Historically, Black families have been subject to a wide variety of strategies to weaken the bonds between them. From the transatlantic slave trade that brought Africans into the United States beginning in 1619 to over-policing that places Black people in prisons at five times the rate of white people, there have long been forces attempting to rip African-American families and our legacies apart at the seams.

One thing that these forces can never truly prosper against, however, is the spirit of Black ingenuity. Our determination to keep dreaming bigger and seize opportunities is something that runs as deeply in us as the legacies of our families themselves.

The Viola and Gold Standard Farms connection

Image showing older and younger Black hands holding each other with white illustrations showing plant growth

In the cannabis industry, Al Harrington continues to build on his own impressive legacy as a businessman and the founder of Viola Brands – named lovingly after his grandmother.

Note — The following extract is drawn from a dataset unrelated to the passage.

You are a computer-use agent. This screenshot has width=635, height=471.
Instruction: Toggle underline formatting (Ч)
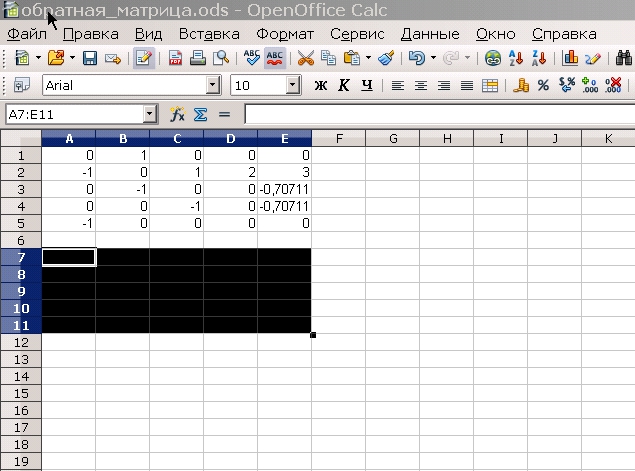[367, 86]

Harrington hasn’t just built a cannabis brand. Instead, he has dreamed true an innovative reality that reinvents the way cannabis is owned and grown in the US – complete with its own social equity initiatives and mission is to increase minority participation and ownership in the cannabis industry while positively impacting communities most affected by the war on drugs.

In October 2020, the company’s commitment to its mission made another bold leap and started its Cannabis Incubator Program. The first business program selected for this program is Gold Standard Farms.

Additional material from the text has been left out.